# Cheese Tray



## kadesma (May 31, 2010)

We had some friends over to visit and had a beautiful tray with cheeses. We served icy cold beer along with the cheese as well as a white wine. and had quince paste,Marcona almonds and several  rustic breads. There was also crispy pears and apples.There was honey drizzled over the cheese. There also was nuts, and grapes. Most of the thin sliced breads were dark and lightly toasted. We tried a gorganzold with fresh soft butter, St Andre, brie, St. Albury, there were several other I didn't try one was a cheddar that was well aged and I passed not much of a cheddar fan. But in al this was  a taste treat for all of us.
kadesma


----------



## AmandaES (May 31, 2010)

What a treat for your friends...sounds delicious! Can't wait to a nice icy cold beer again!


----------



## Mimizkitchen (May 31, 2010)

I love eating like that Kades, it's just so relaxing to be able to sit around with friends and just nibble... Cheese is one of the foods that I could eat everyday I just the the different flavors and textures, and they pair wonderfully with fruit... Hmmmm it's 5:30 a.m. and now I want cheese...


----------



## Claire (May 31, 2010)

Kadesma, I have a group of friends who are not sweets lovers and do this for desert on occasion.  Or we'll just do it for the two of us for a brunch on a special occasion.  Sometimes we add port (if it is desert) or champagne (if it is brunch).  Walnut halves go well with this, as does some sweet balsamic vinegar for dipping an edge of the cheese or fruit.  Having a huge cheese tray for dinner at the Casa Carioca in Germany is one of my favorite childhood memories.


----------



## licia (May 31, 2010)

CJ, it sounds great and delicious. My cheese trays are sadly lacking compared to yours. I'd have to make a run for the grocer to obtain all of that.


----------



## lyndalou (May 31, 2010)

Kades, You rock! Some really good ideas there. I am having my kitchen done, and will use this idea when I have friends over to celebrate the end of a long reno.

Lyndalou


----------



## kadesma (May 31, 2010)

AmandaES said:


> What a treat for your friends...sounds delicious! Can't wait to a nice icy cold beer again!


It was so good. And the beer was wonderful instead of wine. Nice change.
kades


----------



## kadesma (May 31, 2010)

Mimizkitchen said:


> I love eating like that Kades, it's just so relaxing to be able to sit around with friends and just nibble... Cheese is one of the foods that I could eat everyday I just the the different flavors and textures, and they pair wonderfully with fruit... Hmmmm it's 5:30 a.m. and now I want cheese...

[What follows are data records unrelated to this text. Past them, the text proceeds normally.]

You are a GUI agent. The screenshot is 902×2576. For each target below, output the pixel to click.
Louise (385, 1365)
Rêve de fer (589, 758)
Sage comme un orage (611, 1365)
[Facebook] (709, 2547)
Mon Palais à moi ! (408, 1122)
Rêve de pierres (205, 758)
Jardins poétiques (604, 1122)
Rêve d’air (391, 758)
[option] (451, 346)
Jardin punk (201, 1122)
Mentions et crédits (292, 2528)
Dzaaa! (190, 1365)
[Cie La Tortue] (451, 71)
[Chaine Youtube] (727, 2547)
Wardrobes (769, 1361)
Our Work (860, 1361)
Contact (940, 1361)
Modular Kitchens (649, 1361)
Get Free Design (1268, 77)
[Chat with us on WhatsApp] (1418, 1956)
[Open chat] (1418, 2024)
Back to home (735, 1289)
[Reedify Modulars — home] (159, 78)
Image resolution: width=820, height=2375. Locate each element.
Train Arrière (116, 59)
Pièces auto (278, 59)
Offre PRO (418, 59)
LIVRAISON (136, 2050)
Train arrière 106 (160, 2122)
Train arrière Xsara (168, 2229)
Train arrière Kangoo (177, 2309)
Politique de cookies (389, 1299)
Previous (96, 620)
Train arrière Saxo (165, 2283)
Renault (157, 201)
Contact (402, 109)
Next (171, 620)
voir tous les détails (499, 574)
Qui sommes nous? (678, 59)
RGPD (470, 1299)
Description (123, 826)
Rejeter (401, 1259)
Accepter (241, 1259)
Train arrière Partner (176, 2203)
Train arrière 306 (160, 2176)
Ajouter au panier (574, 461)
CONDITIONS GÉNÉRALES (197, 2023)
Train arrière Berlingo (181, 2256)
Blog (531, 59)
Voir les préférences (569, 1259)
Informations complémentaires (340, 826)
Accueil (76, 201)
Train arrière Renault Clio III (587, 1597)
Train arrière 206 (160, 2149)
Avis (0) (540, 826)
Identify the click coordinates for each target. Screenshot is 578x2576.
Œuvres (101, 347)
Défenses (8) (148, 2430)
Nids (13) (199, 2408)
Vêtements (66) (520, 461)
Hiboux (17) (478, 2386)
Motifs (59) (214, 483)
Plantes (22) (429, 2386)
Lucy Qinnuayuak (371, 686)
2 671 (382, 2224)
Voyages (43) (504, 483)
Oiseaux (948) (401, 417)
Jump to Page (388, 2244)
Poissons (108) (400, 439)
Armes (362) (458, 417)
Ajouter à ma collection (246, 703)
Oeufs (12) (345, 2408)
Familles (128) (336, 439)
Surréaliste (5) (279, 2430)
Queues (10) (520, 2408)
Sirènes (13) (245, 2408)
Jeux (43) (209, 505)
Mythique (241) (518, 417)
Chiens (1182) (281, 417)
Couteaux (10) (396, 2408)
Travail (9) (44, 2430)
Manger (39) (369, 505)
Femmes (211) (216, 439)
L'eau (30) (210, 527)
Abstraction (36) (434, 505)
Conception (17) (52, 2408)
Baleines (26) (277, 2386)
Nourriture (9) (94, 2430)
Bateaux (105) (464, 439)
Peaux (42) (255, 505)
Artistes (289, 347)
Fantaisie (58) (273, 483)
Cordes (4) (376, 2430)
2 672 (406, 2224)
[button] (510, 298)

Me too Mimi. I love cooking, but I'm more of a snacker,so this was so nice. I love fruit and nuts and we also tried chutney, I'm surprised I'm still standing
kades


----------



## kadesma (May 31, 2010)

Claire said:


> Kadesma, I have a group of friends who are not sweets lovers and do this for desert on occasion.  Or we'll just do it for the two of us for a brunch on a special occasion.  Sometimes we add port (if it is desert) or champagne (if it is brunch).  Walnut halves go well with this, as does some sweet balsamic vinegar for dipping an edge of the cheese or fruit.  Having a huge cheese tray for dinner at the Casa Carioca in Germany is one of my favorite childhood memories.


Claire, I think I prefer cheese over meat. But because of the kidney failure I have to not have  cheese oftten, so yesterday I ate  a lot of it. Of course It meant taking quite a few pills to balance it out. It was worth it though I didn't think of port, I imagine that is wonderful with it. I was surprised that beer worked so well.It just blended together nicely.  We had some of the almonds from Spain.They are wonderful If we do this again I'll add some walnuts to it.
kadesma


----------



## kadesma (May 31, 2010)

licia said:


> CJ, it sounds great and delicious. My cheese trays are sadly lacking compared to yours. I'd have to make a run for the grocer to obtain all of that.


Hi licia,
I did make a run to the grocer. It was worth it. We have a grocer that carries all types of cheese. The fellow who runs it is one of the owners and really know his stuff. It's a joy to talk to him.He has used several of my ideas there on Saturday. Makes me feel so good
cj


----------



## kadesma (May 31, 2010)

lyndalou said:


> Kades, You rock! Some really good ideas there. I am having my kitchen done, and will use this idea when I have friends over to celebrate the end of a long reno.
> 
> Lyndalou


Thank you Lyndalou,
It's fun to share recipe ideas. Hope your kitchen turns out beautiful. We did ours last year and it is so nice. I love it.
kades


----------



## bigdaddy3k (May 31, 2010)

Man I love cheese. I have a refrigerator full of it that I have been avoiding due to diet things.


----------



## babetoo (May 31, 2010)

bigdaddy3k said:


> Man I love cheese. I have a refrigerator full of it that I have been avoiding due to diet things.


 
with tears in my eyes, i gave my son all my cheese, except a bit of shredded mozz. they all contain more salt than i can have. i love cheese, this is a hard one to give up.


----------



## kadesma (May 31, 2010)

babetoo said:


> with tears in my eyes, i gave my son all my cheese, except a bit of shredded mozz. they all contain more salt than i can have. i love cheese, this is a hard one to give up.


It sure is, I can only have once in a while and it's hard to give up. I know how you feel.
kades


----------



## kadesma (May 31, 2010)

bigdaddy3k said:


> Man I love cheese. I have a refrigerator full of it that I have been avoiding due to diet things.


I understand, it makes me sad that I can't indulge like I use to.
nutz
kades


----------